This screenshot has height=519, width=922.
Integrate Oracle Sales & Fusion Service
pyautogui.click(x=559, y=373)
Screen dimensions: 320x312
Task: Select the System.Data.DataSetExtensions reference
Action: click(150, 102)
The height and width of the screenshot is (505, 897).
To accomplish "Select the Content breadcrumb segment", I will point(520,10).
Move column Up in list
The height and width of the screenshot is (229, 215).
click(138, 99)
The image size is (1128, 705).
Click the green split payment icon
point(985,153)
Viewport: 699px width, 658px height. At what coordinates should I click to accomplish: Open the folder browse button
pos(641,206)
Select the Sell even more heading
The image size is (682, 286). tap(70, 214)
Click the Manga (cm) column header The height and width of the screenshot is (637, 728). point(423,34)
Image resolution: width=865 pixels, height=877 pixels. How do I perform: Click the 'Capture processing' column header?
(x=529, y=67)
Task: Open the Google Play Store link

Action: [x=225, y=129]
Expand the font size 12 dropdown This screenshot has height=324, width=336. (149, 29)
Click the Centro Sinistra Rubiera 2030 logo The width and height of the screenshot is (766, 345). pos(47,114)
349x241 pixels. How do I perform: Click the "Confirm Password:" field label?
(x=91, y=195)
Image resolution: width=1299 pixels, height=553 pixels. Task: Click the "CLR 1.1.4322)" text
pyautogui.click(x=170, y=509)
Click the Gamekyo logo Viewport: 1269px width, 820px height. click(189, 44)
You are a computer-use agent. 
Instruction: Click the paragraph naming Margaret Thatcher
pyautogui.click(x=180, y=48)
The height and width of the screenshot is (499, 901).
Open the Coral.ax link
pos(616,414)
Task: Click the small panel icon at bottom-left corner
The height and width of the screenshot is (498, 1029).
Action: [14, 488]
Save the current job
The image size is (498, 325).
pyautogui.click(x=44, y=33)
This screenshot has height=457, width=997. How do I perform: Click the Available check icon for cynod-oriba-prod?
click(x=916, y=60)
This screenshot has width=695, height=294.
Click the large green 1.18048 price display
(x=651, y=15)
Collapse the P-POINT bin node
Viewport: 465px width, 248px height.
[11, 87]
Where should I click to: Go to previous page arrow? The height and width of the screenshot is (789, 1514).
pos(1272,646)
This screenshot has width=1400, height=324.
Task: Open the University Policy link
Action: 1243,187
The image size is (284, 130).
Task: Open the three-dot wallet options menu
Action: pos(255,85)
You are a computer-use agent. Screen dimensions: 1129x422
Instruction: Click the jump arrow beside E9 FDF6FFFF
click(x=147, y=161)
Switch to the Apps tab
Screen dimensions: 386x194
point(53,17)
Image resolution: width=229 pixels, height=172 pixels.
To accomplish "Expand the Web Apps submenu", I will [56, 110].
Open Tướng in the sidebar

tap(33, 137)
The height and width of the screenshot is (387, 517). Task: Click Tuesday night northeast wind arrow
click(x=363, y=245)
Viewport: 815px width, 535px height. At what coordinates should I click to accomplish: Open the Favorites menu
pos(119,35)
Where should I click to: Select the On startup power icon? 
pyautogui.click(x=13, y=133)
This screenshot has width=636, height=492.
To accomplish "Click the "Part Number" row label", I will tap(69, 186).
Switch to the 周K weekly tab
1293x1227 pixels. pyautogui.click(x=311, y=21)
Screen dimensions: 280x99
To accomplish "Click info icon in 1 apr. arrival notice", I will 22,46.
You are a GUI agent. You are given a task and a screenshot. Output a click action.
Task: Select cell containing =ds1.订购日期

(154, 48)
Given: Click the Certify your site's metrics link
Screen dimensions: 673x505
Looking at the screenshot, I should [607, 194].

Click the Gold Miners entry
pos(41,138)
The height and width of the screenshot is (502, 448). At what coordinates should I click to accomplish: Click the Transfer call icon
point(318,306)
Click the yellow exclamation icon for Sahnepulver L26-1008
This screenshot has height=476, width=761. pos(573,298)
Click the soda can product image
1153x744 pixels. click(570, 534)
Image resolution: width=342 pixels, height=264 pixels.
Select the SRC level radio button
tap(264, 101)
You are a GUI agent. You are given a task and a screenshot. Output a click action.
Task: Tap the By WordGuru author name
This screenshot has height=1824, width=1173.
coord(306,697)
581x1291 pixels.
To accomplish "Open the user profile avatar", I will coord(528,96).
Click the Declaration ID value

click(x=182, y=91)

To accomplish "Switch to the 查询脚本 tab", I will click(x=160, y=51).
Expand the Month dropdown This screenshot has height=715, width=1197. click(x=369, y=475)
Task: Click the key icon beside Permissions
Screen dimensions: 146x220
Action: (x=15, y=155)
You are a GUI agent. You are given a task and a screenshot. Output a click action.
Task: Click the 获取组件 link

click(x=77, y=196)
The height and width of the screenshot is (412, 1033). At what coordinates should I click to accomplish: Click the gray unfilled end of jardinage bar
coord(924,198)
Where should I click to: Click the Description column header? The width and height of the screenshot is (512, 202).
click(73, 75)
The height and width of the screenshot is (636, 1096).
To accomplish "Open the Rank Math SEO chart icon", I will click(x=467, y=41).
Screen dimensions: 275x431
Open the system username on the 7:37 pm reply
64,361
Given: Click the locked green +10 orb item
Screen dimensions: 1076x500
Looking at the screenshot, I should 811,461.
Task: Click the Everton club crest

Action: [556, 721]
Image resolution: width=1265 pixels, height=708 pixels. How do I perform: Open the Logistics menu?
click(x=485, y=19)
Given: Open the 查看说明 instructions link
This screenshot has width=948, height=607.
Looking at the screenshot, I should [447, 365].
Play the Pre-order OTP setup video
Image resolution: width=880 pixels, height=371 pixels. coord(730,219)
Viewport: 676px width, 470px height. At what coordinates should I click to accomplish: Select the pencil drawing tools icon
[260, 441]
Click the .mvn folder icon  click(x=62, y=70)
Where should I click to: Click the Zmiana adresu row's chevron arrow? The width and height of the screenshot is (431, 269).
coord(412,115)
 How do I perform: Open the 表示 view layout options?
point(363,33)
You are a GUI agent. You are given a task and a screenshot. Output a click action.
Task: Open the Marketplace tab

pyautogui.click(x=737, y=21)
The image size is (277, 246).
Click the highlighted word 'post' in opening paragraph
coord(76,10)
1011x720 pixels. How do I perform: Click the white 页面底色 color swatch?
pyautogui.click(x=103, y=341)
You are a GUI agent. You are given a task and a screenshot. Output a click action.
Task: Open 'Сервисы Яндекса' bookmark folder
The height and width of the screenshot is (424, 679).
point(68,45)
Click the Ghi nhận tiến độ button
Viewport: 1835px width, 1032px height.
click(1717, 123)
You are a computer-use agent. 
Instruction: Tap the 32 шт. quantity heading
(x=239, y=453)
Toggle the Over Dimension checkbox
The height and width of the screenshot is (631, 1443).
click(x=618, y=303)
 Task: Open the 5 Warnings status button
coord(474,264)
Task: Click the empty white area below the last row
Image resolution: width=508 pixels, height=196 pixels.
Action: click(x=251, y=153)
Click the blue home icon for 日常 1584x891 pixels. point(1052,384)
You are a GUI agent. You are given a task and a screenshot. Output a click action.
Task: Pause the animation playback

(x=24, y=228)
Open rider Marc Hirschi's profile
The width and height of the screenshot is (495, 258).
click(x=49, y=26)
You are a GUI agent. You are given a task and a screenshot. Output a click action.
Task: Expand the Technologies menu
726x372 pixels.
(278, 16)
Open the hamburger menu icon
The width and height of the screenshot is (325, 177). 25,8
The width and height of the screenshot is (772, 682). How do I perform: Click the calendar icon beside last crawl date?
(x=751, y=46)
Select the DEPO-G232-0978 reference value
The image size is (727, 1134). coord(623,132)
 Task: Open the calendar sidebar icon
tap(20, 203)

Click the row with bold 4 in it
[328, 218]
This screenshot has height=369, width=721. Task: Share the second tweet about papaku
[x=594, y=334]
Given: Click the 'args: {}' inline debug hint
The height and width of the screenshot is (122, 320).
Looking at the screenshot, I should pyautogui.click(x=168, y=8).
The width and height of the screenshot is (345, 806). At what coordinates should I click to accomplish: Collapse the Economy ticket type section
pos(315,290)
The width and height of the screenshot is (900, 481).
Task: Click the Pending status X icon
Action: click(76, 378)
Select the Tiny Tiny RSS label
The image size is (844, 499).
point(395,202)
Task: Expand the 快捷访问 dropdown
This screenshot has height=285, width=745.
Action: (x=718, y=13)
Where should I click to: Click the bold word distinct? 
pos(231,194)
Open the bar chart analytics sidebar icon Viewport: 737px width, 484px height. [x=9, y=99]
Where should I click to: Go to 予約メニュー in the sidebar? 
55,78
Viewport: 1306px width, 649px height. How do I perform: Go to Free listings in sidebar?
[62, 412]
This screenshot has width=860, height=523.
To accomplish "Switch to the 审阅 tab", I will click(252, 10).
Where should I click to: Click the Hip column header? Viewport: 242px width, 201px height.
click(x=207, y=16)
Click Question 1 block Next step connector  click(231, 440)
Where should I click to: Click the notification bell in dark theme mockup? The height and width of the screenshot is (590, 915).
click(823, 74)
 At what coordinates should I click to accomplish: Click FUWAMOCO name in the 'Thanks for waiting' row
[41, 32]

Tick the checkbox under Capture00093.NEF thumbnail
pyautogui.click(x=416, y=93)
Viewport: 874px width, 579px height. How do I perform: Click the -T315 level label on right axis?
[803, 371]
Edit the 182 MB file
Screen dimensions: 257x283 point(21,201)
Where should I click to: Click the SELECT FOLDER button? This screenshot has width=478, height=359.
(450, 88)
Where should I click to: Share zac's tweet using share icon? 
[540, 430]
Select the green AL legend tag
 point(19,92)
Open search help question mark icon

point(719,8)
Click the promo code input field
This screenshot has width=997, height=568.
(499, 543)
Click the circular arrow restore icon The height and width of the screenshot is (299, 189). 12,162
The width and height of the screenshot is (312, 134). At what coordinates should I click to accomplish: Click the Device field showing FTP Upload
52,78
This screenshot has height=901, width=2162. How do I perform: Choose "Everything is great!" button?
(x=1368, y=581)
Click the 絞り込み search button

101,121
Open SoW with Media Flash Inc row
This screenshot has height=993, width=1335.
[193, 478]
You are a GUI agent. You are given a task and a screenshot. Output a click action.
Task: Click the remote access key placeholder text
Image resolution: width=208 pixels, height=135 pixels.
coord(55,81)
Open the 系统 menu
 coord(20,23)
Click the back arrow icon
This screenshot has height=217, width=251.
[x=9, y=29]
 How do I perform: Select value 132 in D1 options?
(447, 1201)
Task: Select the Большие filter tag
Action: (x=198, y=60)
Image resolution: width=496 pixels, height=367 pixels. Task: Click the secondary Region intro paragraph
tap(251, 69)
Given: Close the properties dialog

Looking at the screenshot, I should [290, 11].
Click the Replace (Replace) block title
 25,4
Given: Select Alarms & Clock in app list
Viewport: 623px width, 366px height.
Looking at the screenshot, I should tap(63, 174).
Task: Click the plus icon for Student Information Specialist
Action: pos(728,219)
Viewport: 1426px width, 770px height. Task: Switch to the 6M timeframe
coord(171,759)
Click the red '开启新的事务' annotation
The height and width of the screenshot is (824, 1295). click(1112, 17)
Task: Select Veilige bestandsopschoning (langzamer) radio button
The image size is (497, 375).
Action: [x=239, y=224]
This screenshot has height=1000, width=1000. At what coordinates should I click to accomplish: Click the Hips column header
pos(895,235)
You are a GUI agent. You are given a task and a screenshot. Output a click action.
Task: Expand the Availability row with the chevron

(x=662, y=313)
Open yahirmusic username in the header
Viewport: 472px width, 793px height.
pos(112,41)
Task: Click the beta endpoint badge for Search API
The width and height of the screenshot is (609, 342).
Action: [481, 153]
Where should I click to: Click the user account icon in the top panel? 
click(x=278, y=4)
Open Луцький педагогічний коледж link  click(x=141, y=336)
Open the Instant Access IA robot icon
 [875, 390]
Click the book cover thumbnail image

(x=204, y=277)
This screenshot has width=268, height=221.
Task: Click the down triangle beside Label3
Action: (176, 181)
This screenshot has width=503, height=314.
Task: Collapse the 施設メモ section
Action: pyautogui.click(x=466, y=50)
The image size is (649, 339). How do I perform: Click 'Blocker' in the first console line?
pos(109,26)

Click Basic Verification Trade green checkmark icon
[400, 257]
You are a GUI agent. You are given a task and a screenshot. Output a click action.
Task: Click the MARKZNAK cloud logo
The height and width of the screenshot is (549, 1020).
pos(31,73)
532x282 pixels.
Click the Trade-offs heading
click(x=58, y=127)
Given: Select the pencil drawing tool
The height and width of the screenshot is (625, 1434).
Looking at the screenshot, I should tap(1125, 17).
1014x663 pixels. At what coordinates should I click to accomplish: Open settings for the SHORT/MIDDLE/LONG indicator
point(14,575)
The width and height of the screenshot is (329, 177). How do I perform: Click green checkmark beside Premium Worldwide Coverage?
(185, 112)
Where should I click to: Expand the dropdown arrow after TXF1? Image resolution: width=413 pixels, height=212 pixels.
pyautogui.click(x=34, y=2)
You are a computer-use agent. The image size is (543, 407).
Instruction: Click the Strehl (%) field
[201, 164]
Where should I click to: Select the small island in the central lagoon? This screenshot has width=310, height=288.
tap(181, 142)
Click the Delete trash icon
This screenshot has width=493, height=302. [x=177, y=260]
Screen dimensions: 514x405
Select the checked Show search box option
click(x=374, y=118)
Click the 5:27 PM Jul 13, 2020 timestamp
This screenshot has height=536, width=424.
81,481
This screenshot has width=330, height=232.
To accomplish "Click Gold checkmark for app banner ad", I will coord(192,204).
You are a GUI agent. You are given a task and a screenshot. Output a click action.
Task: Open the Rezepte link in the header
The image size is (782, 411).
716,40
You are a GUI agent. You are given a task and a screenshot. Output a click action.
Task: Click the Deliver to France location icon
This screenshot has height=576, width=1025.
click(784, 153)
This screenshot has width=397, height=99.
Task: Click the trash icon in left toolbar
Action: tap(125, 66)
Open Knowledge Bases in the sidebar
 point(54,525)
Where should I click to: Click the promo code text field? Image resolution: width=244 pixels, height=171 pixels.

----------

### INSTRUCTIONS FOR THE TASK
Copy each line holding the word "profile" from the listing above.

### SOLUTION
To accomplish "Open the user profile avatar", I will coord(528,96).
Open rider Marc Hirschi's profile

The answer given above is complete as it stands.